Wrong house, wrong time

Movie: The Glass House

Our Rating: 3.00

At a time when carnage, pain and grief seem to inhabit the very air we breathe, it's difficult to generate enthusiasm about delving into a Hollywood entertainment that broaches those very topics. It's simply not an escape; nor does it provide much in the way of catharsis. That's why "The Glass House," a competently paced, reasonably engrossing suburban thriller from first-time film director Daniel Sackheim, may get the cold shoulder from critics and audiences.

The first 10 minutes of the film deal with the tragic deaths of thirtysomething married couple Dave (Michael O'Keefe) and Grace Baker (Rita Wilson), their emotional funeral service, and the uncertain future of their orphaned children: high-school student Ruby (Leelee Sobieski) and her little brother, Rhett (Trevor Morgan). Who wants to encounter this sort of plot line at the movies, when familial loss is all over the airwaves?

It's perhaps better to consider the film a contemporary Hansel and Gretel tale that foregoes the woods and the witch.
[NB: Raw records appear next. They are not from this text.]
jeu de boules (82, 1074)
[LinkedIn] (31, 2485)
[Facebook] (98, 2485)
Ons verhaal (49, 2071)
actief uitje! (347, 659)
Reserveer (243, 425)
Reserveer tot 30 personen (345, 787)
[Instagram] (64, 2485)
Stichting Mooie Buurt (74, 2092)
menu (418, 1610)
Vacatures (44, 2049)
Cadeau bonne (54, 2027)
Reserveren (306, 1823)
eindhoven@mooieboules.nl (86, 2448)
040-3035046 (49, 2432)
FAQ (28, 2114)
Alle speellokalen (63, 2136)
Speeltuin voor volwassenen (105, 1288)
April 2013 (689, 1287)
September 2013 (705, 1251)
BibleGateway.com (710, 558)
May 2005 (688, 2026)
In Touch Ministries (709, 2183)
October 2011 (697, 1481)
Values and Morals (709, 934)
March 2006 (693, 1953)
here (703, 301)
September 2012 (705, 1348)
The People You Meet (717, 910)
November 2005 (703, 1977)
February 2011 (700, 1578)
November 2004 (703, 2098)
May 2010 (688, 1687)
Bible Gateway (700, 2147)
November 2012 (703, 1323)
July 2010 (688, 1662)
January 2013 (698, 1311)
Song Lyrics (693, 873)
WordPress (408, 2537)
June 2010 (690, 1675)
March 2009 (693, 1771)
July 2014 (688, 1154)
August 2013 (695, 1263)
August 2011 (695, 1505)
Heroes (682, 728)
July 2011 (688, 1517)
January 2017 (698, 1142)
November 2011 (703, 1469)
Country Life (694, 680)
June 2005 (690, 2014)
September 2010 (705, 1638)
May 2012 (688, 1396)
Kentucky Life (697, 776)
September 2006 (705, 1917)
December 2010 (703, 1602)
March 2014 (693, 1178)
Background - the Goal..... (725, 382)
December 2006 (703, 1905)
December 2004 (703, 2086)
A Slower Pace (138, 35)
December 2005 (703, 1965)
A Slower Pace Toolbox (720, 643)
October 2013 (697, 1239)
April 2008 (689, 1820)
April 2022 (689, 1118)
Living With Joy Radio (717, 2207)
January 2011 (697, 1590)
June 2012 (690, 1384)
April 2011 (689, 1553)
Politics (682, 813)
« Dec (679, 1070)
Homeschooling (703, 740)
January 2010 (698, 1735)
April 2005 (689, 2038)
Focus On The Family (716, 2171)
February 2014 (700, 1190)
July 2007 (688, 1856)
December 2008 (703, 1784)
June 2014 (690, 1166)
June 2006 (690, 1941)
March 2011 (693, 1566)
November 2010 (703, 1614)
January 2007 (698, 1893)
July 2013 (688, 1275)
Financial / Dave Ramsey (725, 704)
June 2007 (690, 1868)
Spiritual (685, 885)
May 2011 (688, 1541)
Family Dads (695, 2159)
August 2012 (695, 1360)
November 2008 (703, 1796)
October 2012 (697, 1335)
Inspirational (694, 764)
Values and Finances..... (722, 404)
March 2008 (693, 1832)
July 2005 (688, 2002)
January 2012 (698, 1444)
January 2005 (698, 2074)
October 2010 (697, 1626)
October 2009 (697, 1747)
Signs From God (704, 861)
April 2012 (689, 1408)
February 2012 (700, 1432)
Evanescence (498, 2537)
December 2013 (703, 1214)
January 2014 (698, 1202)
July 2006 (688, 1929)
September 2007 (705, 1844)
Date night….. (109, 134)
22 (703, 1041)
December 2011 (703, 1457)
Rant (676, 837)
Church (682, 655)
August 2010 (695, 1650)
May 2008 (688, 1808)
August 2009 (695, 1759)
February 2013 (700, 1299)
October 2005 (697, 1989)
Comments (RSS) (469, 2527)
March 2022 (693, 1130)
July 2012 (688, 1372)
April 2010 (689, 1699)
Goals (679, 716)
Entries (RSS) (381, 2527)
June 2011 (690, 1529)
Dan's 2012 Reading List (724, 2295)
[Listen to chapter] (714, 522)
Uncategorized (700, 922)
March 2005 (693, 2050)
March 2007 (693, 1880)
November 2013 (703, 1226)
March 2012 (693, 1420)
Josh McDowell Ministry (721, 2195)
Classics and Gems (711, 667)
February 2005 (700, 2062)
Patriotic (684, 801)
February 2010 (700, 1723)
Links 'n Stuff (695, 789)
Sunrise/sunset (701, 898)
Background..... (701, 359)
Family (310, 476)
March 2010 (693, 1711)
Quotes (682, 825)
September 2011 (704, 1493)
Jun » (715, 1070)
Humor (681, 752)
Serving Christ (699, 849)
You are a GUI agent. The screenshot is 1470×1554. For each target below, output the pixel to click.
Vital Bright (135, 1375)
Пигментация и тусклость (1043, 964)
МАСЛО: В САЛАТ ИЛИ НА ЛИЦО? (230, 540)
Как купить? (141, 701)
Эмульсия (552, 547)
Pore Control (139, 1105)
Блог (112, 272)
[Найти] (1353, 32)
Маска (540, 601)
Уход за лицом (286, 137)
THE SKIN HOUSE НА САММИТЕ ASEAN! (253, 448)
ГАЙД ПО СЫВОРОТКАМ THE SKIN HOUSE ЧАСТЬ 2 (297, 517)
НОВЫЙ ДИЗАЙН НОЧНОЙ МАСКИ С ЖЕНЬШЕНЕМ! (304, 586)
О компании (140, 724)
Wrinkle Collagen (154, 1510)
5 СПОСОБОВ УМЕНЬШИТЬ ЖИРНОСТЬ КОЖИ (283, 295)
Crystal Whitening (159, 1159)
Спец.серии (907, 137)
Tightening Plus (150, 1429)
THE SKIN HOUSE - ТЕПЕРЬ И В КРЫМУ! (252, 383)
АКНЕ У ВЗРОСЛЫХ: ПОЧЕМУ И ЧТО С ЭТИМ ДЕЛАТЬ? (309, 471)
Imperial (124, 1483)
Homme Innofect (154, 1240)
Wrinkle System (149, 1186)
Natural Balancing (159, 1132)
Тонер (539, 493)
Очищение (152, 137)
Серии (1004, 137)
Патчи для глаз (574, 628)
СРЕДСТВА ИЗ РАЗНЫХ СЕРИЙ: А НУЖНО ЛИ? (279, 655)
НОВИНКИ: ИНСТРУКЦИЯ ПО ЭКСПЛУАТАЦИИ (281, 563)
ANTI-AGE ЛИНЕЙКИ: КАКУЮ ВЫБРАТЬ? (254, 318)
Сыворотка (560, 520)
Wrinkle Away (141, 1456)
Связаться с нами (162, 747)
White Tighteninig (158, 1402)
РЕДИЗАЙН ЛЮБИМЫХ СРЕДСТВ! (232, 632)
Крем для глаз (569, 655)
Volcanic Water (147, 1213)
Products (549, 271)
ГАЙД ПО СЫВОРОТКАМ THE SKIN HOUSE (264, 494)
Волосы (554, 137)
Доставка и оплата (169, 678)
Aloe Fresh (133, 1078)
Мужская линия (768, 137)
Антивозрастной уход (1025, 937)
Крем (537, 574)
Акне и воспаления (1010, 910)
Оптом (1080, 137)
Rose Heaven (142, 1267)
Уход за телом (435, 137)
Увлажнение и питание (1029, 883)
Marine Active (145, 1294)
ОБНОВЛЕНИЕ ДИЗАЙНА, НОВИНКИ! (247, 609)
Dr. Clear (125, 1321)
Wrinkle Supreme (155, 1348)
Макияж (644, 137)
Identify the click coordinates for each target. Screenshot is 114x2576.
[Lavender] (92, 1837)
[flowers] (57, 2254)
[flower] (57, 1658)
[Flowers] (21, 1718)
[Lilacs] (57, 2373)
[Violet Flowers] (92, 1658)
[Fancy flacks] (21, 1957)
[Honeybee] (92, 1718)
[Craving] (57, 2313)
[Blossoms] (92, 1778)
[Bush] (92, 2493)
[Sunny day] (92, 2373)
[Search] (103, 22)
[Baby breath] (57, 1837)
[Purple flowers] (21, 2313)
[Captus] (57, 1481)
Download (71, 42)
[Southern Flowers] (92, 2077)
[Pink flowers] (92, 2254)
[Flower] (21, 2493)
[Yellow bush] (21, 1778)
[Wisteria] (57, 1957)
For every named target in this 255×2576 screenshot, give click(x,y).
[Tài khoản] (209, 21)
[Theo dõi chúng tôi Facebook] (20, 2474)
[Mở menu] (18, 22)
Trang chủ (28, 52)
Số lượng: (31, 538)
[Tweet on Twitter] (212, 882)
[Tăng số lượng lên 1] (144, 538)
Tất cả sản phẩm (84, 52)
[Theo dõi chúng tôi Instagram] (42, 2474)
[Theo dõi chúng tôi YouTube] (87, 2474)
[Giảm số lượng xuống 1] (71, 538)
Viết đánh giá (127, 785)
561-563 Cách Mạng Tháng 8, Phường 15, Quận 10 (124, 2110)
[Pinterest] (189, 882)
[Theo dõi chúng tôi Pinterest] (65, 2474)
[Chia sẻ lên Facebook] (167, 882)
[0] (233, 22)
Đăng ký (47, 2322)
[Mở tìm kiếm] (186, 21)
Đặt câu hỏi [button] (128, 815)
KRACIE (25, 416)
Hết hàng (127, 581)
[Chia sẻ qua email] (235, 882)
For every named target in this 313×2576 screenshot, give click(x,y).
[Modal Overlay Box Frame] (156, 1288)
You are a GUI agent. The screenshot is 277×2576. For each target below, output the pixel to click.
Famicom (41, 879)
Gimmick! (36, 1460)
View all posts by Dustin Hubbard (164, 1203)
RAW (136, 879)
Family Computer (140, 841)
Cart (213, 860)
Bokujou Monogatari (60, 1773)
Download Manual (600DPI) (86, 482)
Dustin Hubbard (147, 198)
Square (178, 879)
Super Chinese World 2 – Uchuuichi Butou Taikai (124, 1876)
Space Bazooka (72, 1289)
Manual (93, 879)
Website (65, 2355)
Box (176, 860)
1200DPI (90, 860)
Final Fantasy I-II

Instead, the children leave their loving family life and all-American neighborhood in the San Fernando Valley for new guardians and ultra-modern digs. Their parents' best friends, Terry Glass (Stellan Skarsgard) and his wife, Erin (Diane Lane), volunteer to care for the kids. Ruby and Rhett are soon relocated to a magnificent, jeweled edifice -- all glass, concrete and shiny steel -- overlooking the Pacific Ocean on the Malibu coast.

"Sweet," Rhett declares as he takes in the spread, which is crammed with art pieces, a home theater, a weight room, and a variety of video-game systems.

The walls of the house are transparent, but the intentions of the Glasses are not. They begin to exhibit some odd behavior: Terry drinks heavily, drives his Jaguar like a madman, appears to make a pass at Ruby and has heated, late-night conversations with tough guys. Meanwhile, Erin eavesdrops and makes odd accusations when she's not trudging around the house like a zombie. Alvin Begleiter (Bruce Dern), the lawyer for the children's estate (valued at $4 million), promises to investigate.

Sackheim, an Emmy-winning TV producer and director, understands the mechanics of suspense, and he demonstrates an apt touch with "The Glass House," a domestic-horror flick with loose ties to "The Stepfather" and "The Hand That Rocks the Cradle." Is Terry -- portrayed by Skarsgard ("Time Code," "Breaking the Waves") with an able mix of charm and menace -- someone to be feared or simply a lush with bad judgment? Is Erin (an M.D.) drugged out or just treating herself for diabetes? Is Ruby on to something or merely overreacting?

"The Glass House" is told mostly from Ruby's point of view, and 18-year-old Sobieski is up to the task. She makes a sympathetic, attractive protagonist, and her transformation from apathy to steely resolve is entirely believable. The film, on the other hand, can be faulted for several detours into melodrama, and for Sackheim's primary modus operandi, which consists of exploiting viewers' fears about endangered children. If there's ever an appropriate time for such tactics, it certainly isn't now.